Considerações sobre a palavra arroubo

A palavra arroubo me intriga. Os mais diferentes dicionários registram que se trata de manifestação repentina de entusiasmo; êxtase, enlevo, manifestação ou expressão súbita de intensa êxtase; arrebatamento; expressão ou demonstração de êxtase, de enlevo ou de encanto; num arroubo de felicidade; sensação de contentamento causada por uma grande admiração ou felicidade.

            A etimologia da palavra parece ser obscura. O grande Deonísio da Silva não faz referência a ela em De onde vêm as palavras (Ed. Novo século). Antônio Geral de Cunha, no Dicionário Etimológico da Língua Portuguesa (Ed. Lexicon), registra o verbo arroubar, extasiar-se, enlevar-se, arrebatar-se; do castelhano arrobar, ligado a robar, roubar. 

Roubar o quê e de quem?

Já o bom Dicionário inFormal registra como Sinônimos de arroubo:  

 

arrebatamento anagogia encantamento enlevo entusiasmo 

excitação êxtase focagem furor ímpeto incandescência ira raiva 

rapto rompante transporte encanto amenidade atrativo beleza 

charme deleite deslumbramento fascinação graça imã magia 

mágica sedução suavidade tetéia ebriedade embevecimento 

embriaguez admiração espasmo condução translação trasladação delírio vôo suspensão

 

            Chamo a atenção do leitor para os sinônimos iraraivarompante. São eles que me interessam nessa pequena crônica. (Façamos o desconto necessário: sinônimos perfeitos não existem; cada palavra tem seu próprio e único significado.)

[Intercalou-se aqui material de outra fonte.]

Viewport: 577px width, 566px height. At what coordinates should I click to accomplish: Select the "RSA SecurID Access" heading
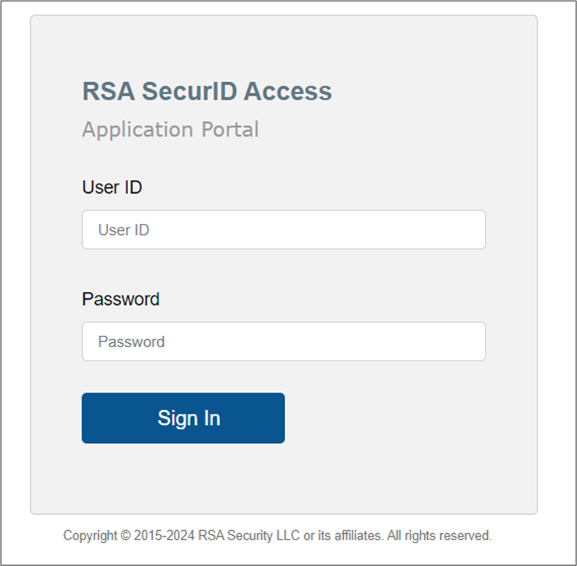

Sempre acreditei que a palavra arroubo carregasse uma boa porção de raiva e rompante, que surgem do inconsciente. Rompante implica reação. E reação muitas vezes como resposta inconsciente, automática, deflagrada por determinado estímulo sobre o qual não temos controle naquele momento em que ele é disparado. A tal resposta chamo de arroubo. 

            Passado o arroubo, podemos pensar sobre ele. Se arroubo significa tão somente manifestação repentina de entusiasmo, não há muito o que dizer sobre isso, é apenas enlevo, encanto. (O que não é pouco.)

            Quando é rompante, com raiva, furor e ímpeto, trata-se de algo oriundo do próprio sujeito, daquele que rompe, e não daquele que é atingido pelo arroubo. Entretanto, ambos podem tirar proveito do ocorrido, desde que possam pensar. O autor do rompante, se puder, fará então profunda autocrítica: por que reagir daquela forma? O alvo do arroubo poderá considerar tanto as razões do outro como sua própria maneira de ser, vítima de um rompante.

            O roubo, de que fala a etimologia, talvez se refira à capacidade de pensar: o ego é roubado da função fundamental que lhe cabe, a capacidade de pensar. Em vez de pensar surge o arroubo.

         Por que razão haverá de me intrigar a palavra arroubo?